Somos um grupo de bases (não nos importa a formação, sexo, cor, estrato social ou capacidades dos nossos membros ou simpatizantes, só as motivações) porque achamos que o ecologismo não deve ser remetido para um processo de meras discussões técnicas (que é a ideia que vai prevalecendo). Elas são importantes, e são necessárias pessoas qualificadas para tal, mas ainda mais importante é percebermos-nos como parte de um habitat e de dinâmicas naturais que vale a pena aprender a compreender para nosso próprio benefício também.
O cidadão comum, eu, tu, nós, podemos (devemos talvez) pronunciarmo-nos e assumir as decisões referentes à forma como nos inserimos no nosso meio ambiente, natural e social.Nesse sentido temos também uma estrutura não hierárquica, onde todos partilham e assumem as responsabilidades que quiserem (ou não), sempre numa situação de trabalho de grupo funcionando por consenso e de forma auto-organizada.
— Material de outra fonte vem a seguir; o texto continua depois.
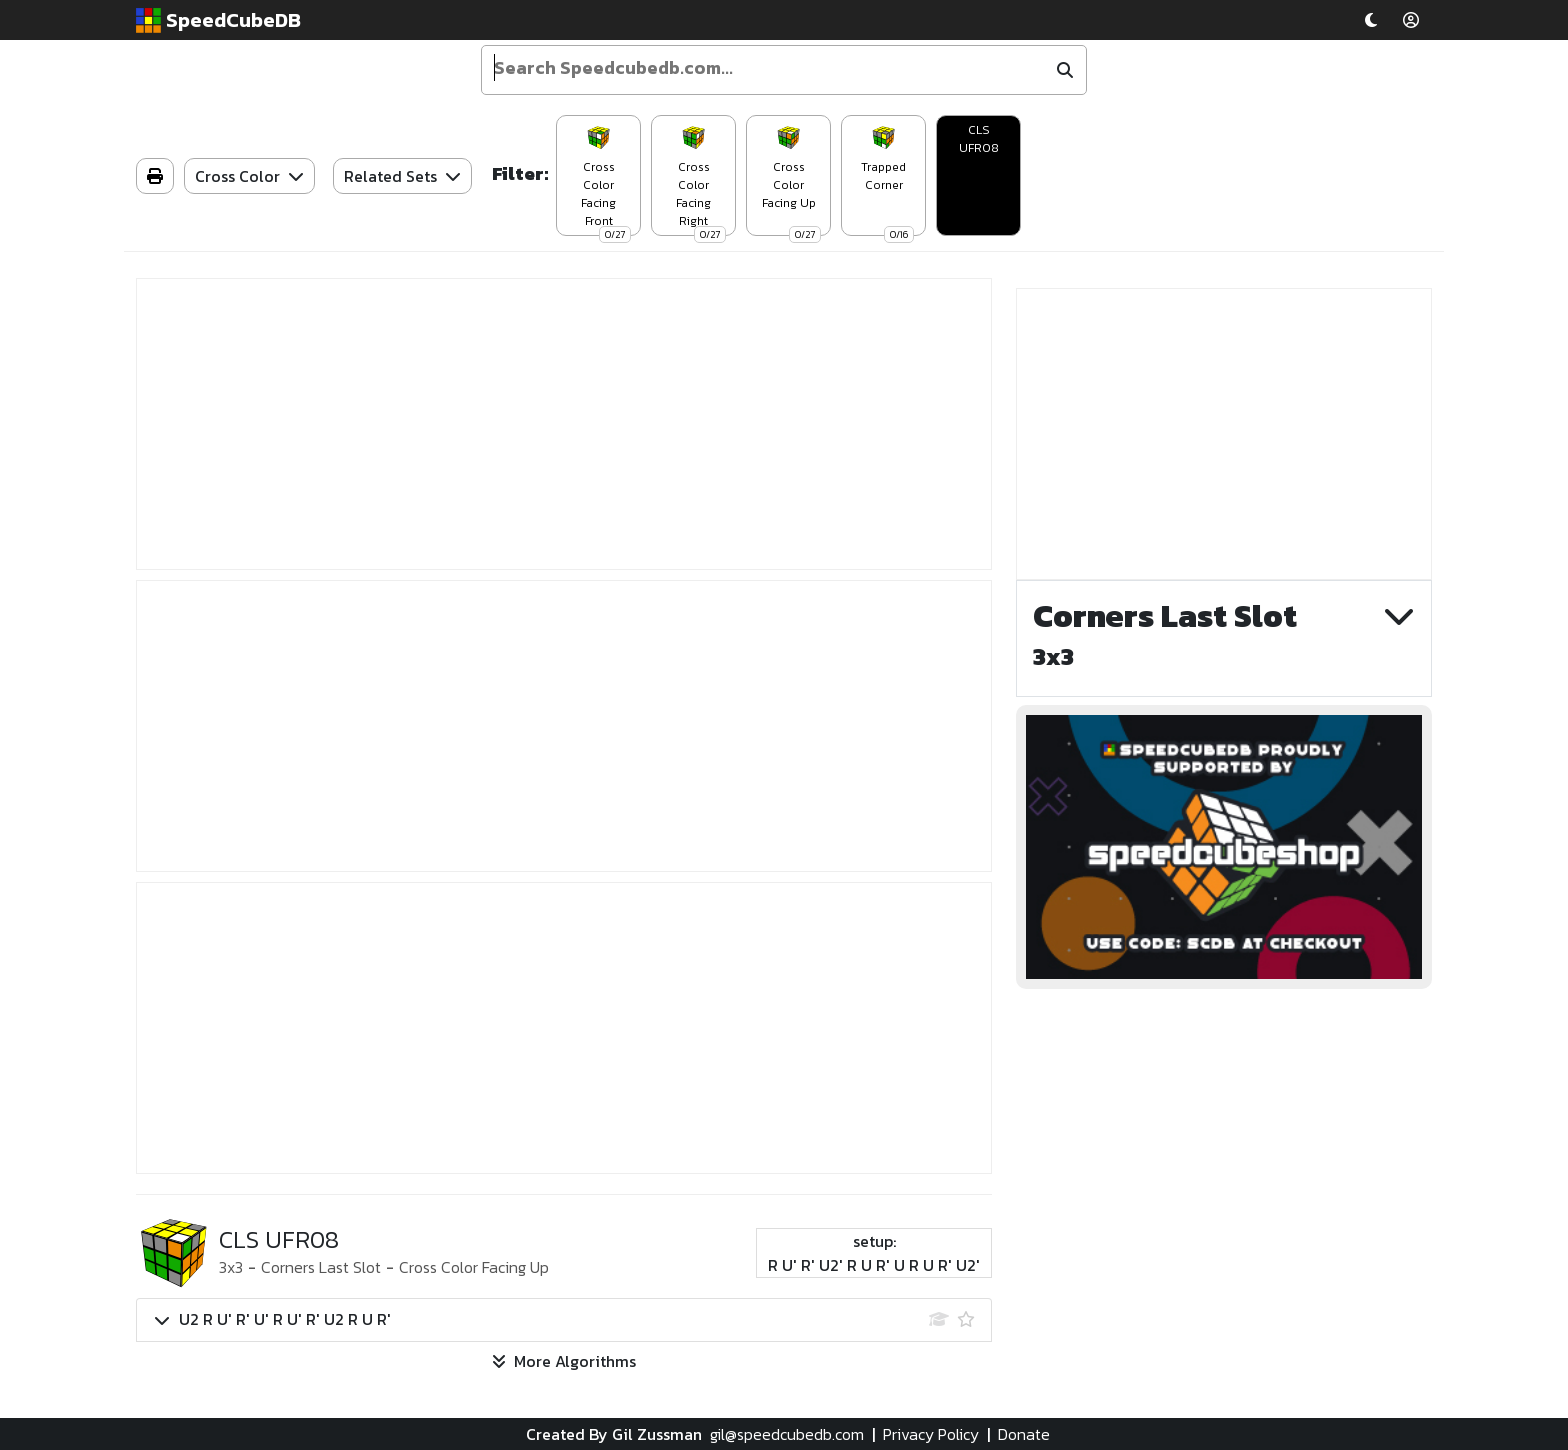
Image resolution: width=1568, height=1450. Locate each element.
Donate (1024, 1434)
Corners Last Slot (321, 1267)
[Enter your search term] (766, 68)
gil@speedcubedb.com (787, 1434)
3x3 (231, 1267)
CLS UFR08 (979, 139)
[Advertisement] (564, 424)
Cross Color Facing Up (474, 1267)
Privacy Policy (931, 1434)
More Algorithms (564, 1361)
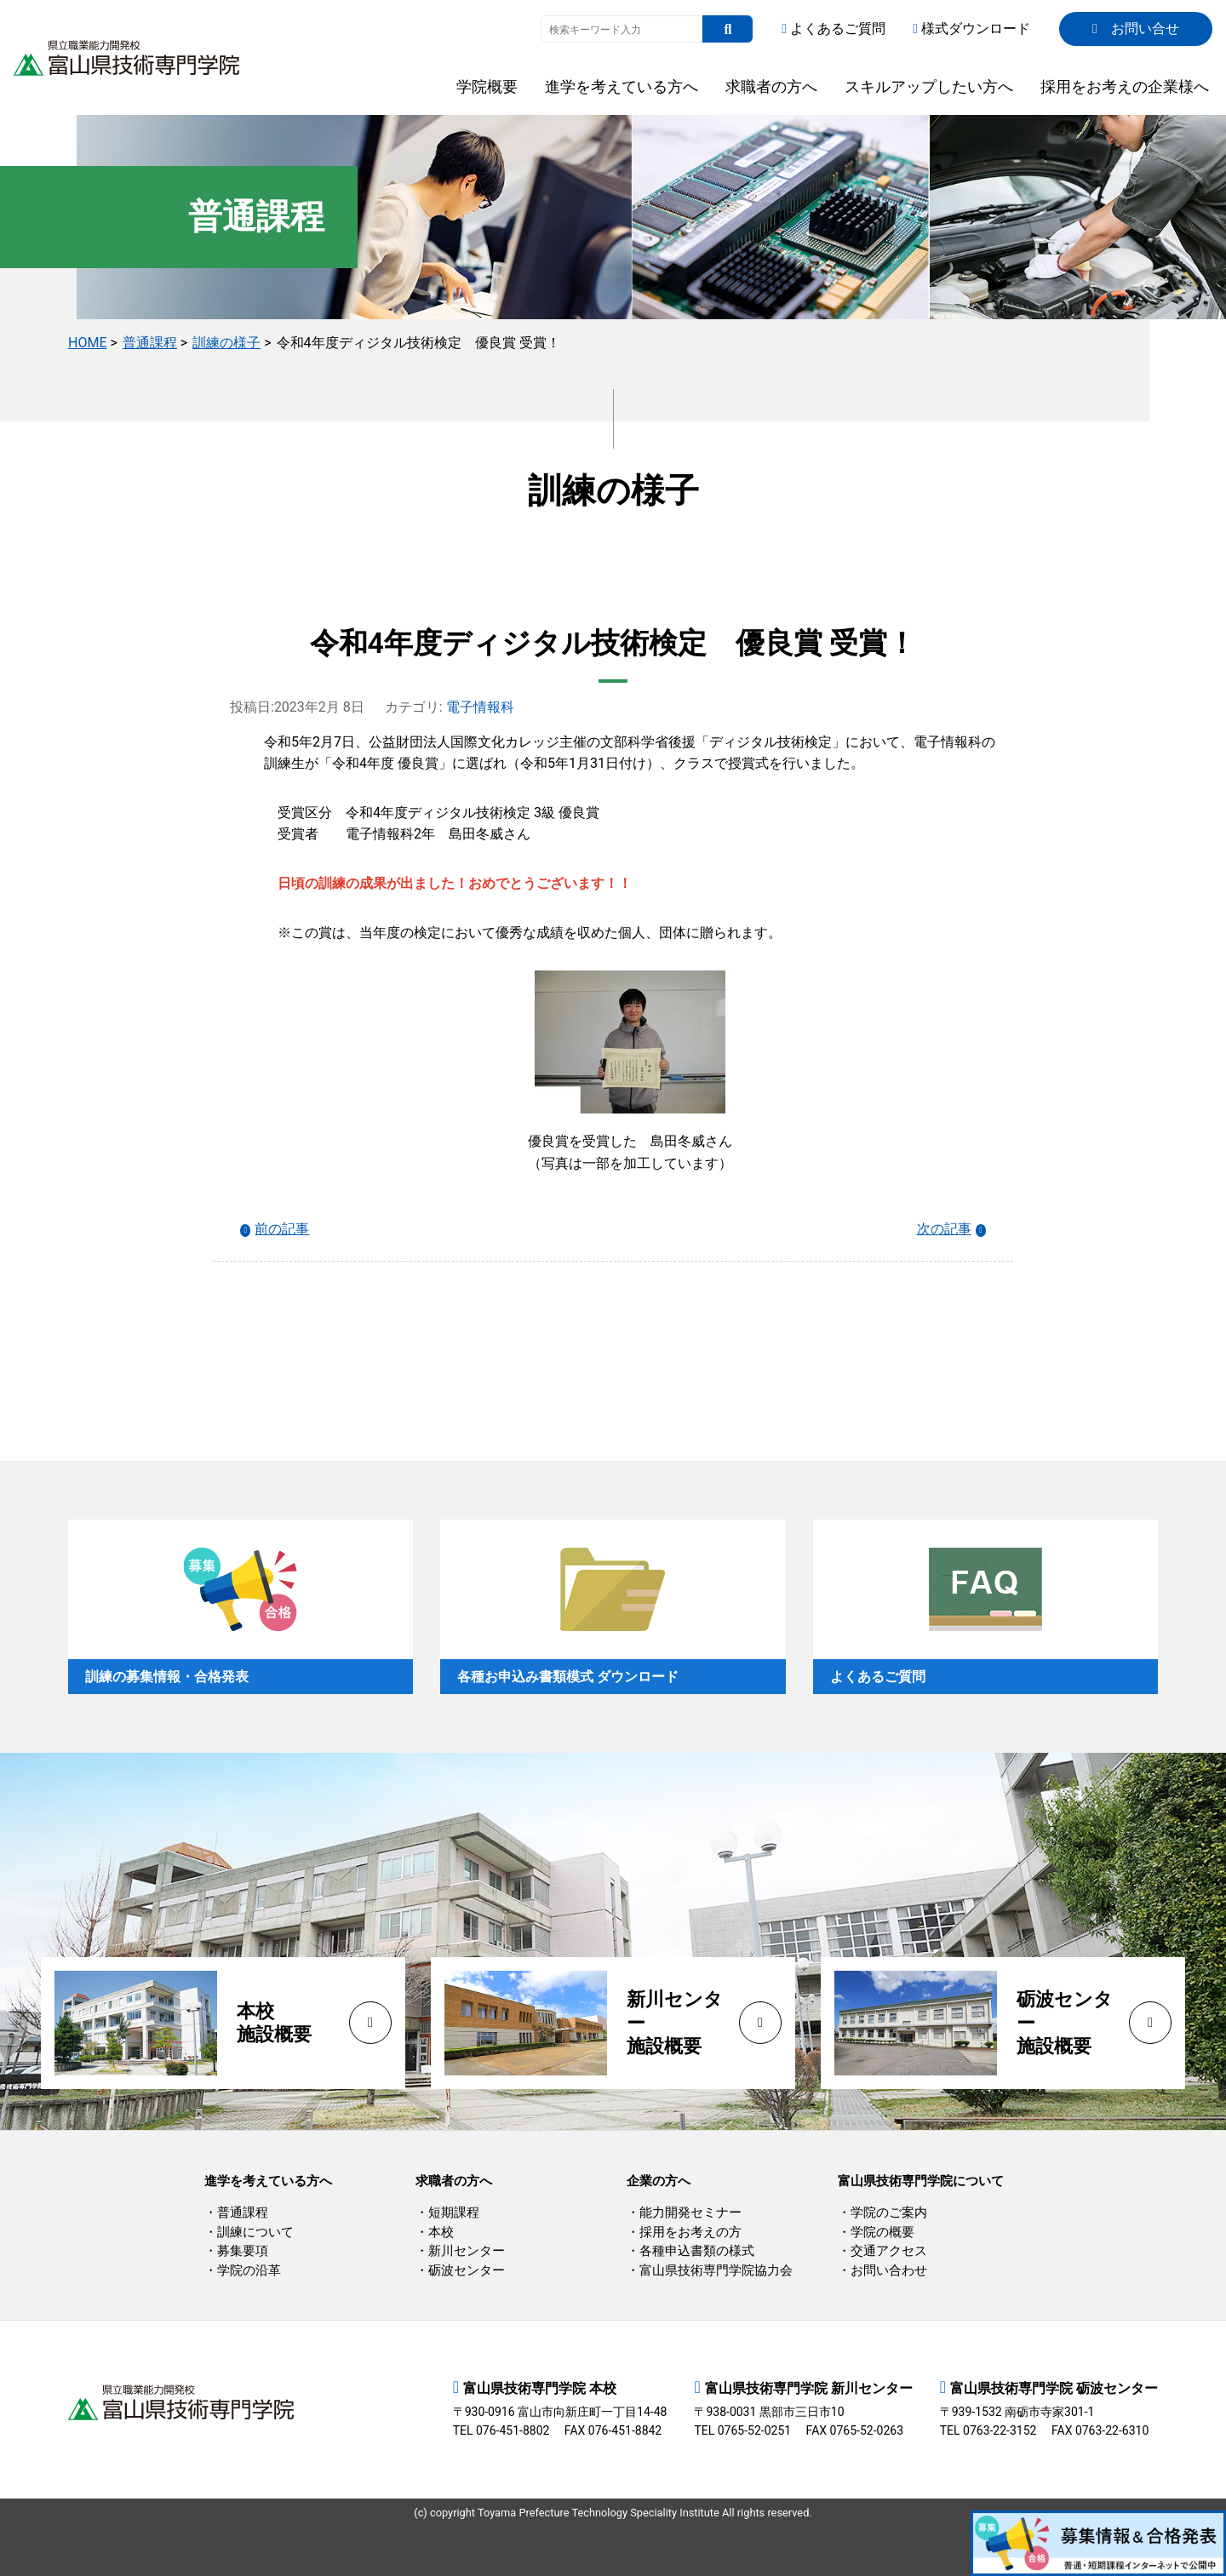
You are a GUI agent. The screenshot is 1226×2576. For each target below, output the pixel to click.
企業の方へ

Em geral, temos uma posição crítica (construtiva) em relação aos modelos de pensamento vigentes e muito em concreto em relação ao modelo ideológico hegemónico a nível global:
o neoliberalismo (daí surge a questão da globalização sem que geralmente se tenha uma noção muito clara do que consiste e suas implicações), porque mais do que resolver problemas pontuais, sem na verdade os resolver, consideramos que a raiz da generalidade dos problemas humanos, ambientais e sociais encontra-se no próprio paradigma ideológico - de pendor sobretudo financeiro - da sociedade global actual, onde o lucro é estabelecido como o princípio e propósito primordial de todas as actividades (des)humanas. Da mesma forma, considerámos que as soluções devem ser encontradas numa base local e sobretudo, no essencial, com base nos recursos(humanos, naturais, culturais, etc.) locais, entre outros aspectos. Daí a nossa incidência sobre as questões numa base ecológica social, que nos parece essencial para compreender e de facto abordar as questões em toda a sua e verdadeira dimensão, compreendendo as diversas relações de causa-efeito implicadas.

Na realidade o GAIA, e o GAIA - Porto em particular, é um projecto biocêntrico (mesmo socialmente) em construção, e mais do que contornos estáticos acreditámos em dinâmicas éticas coerentes, dinâmicas e que pretendem ser (R)evolucionárias, no sentido de trazer visões e possibilidades alternativas à sociedade em que nos inserimos e que se encontra, neste momento, a (re)produzir modelos e sistemas que apenas contribuem para a sua própria degradação e iminente destruição.